[Collected data entries]
*-*-*
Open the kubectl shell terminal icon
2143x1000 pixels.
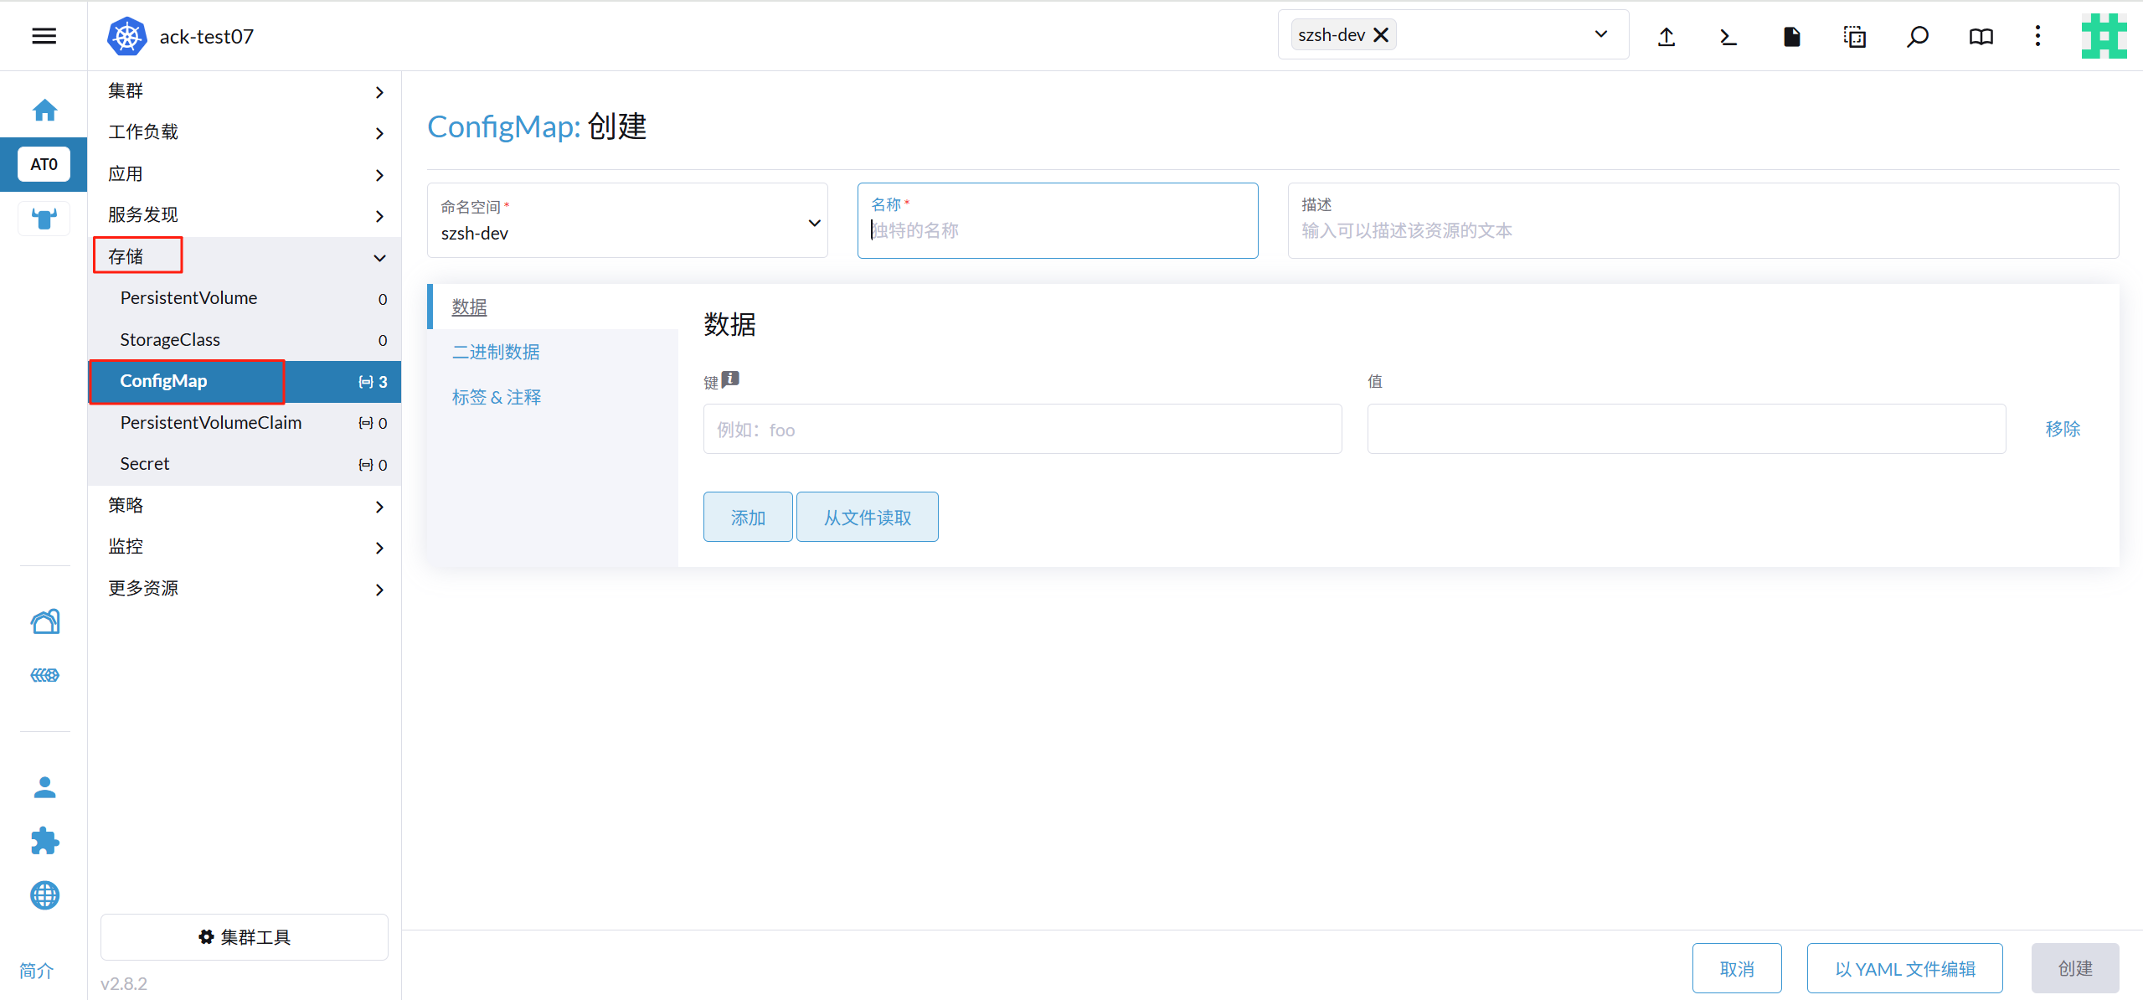[1728, 36]
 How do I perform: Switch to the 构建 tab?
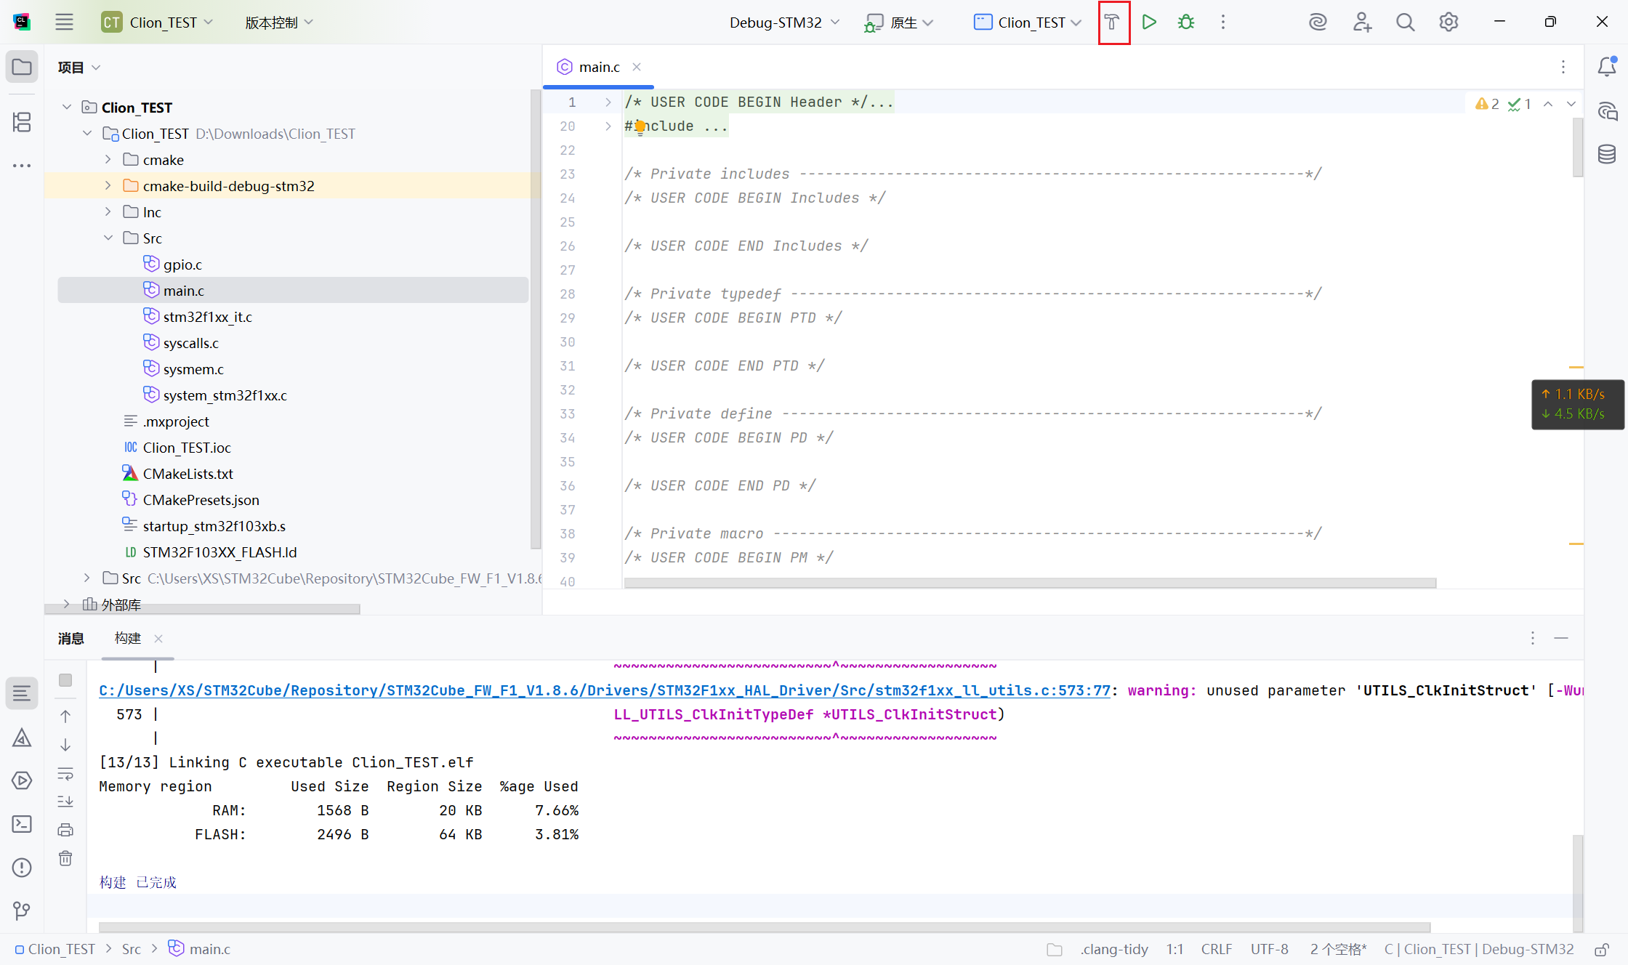(x=128, y=638)
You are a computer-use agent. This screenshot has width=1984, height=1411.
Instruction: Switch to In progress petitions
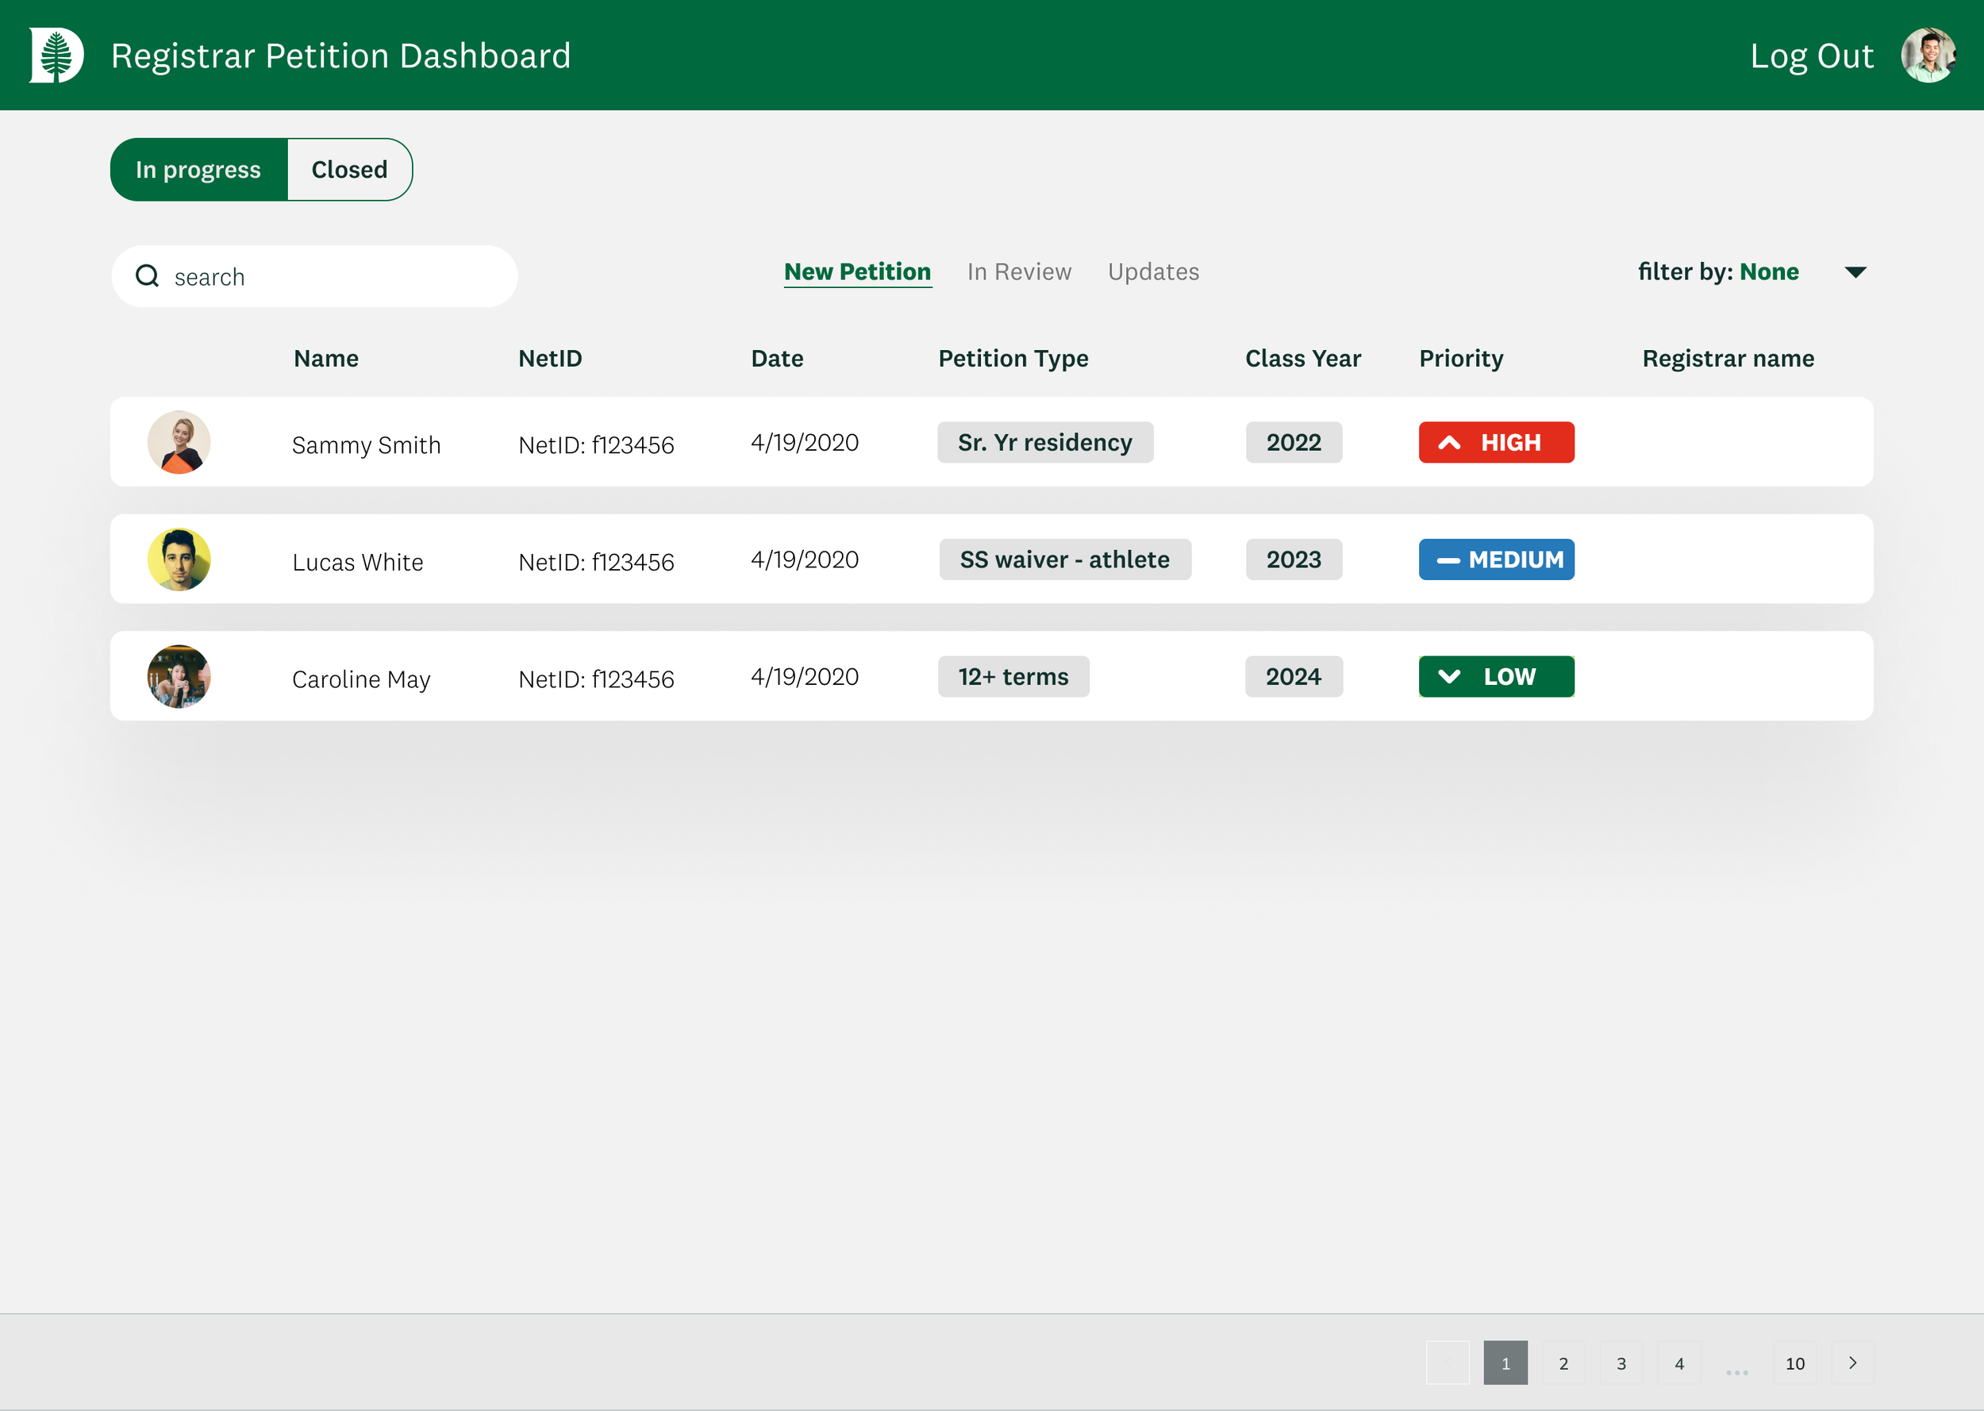point(199,169)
*-*-*
Set down each entry again exactly as written. Pictures stay out.

RESPONSE TO THIS TASK:
Open the kubectl shell terminal icon
2143x1000 pixels.
[1728, 36]
 How do I perform: Switch to the 构建 tab?
(x=128, y=638)
You are a computer-use agent. This screenshot has width=1984, height=1411.
Instruction: Switch to In progress petitions
point(199,169)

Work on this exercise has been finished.